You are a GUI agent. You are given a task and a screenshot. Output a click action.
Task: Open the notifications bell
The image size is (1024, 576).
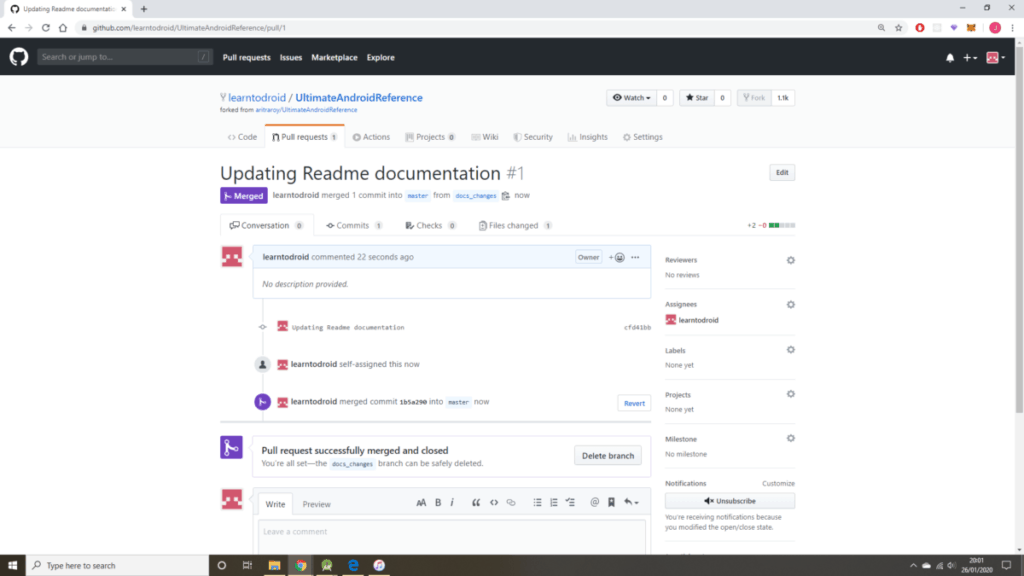coord(950,58)
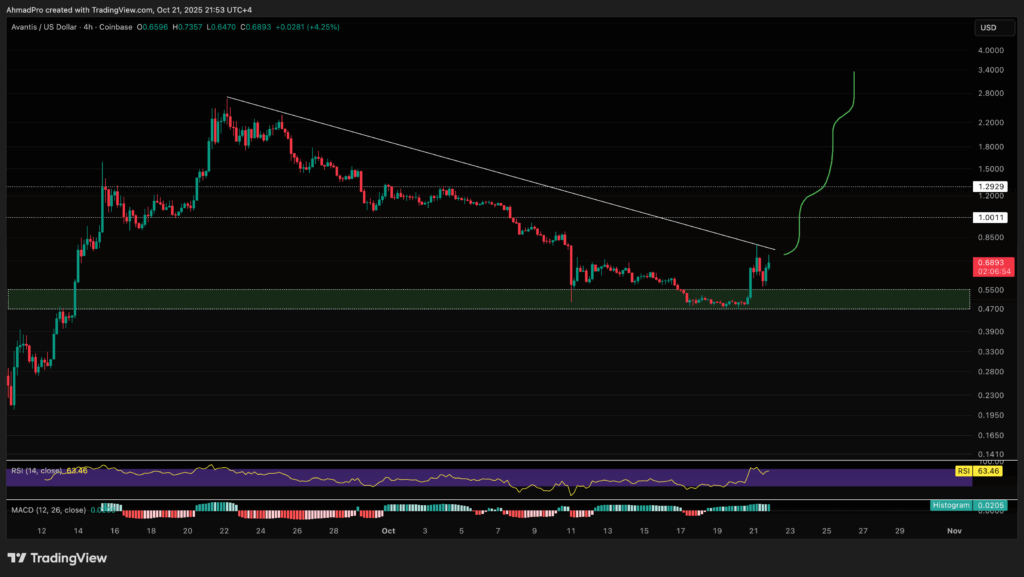Open the Avantis / US Dollar symbol name
1024x577 pixels.
[44, 27]
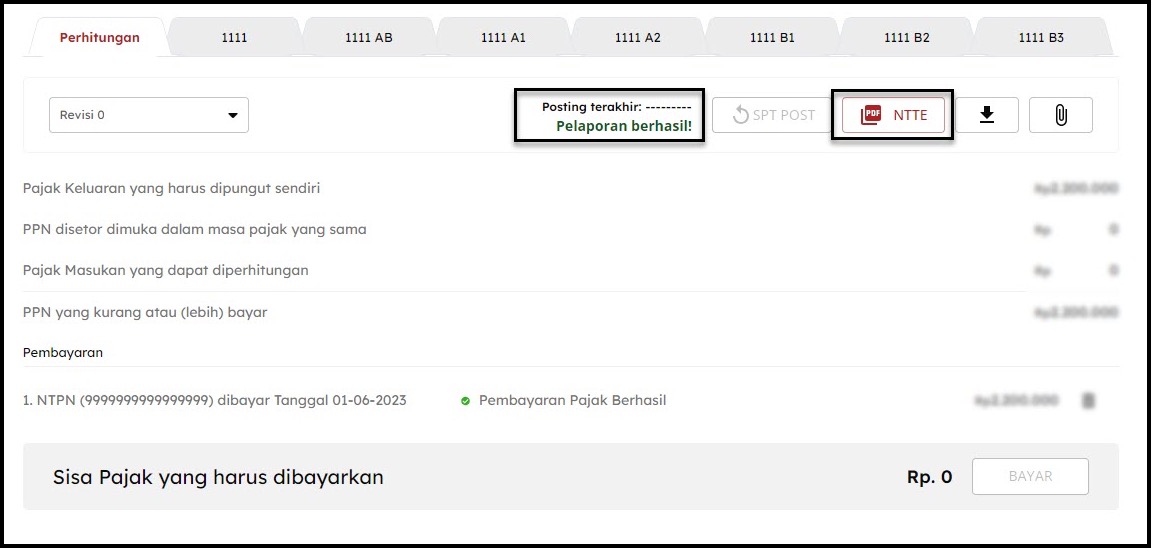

● EXERCISE
Each line above is to be copied exactly, and the pictures are to be dropped.

● EXERCISE ANSWER
You are a GUI agent. You are given a task and a screenshot. Output a click action.
Task: Open the notifications bell
The image size is (1024, 576).
coord(950,58)
Open the Avantis / US Dollar symbol name
1024x577 pixels.
[44, 27]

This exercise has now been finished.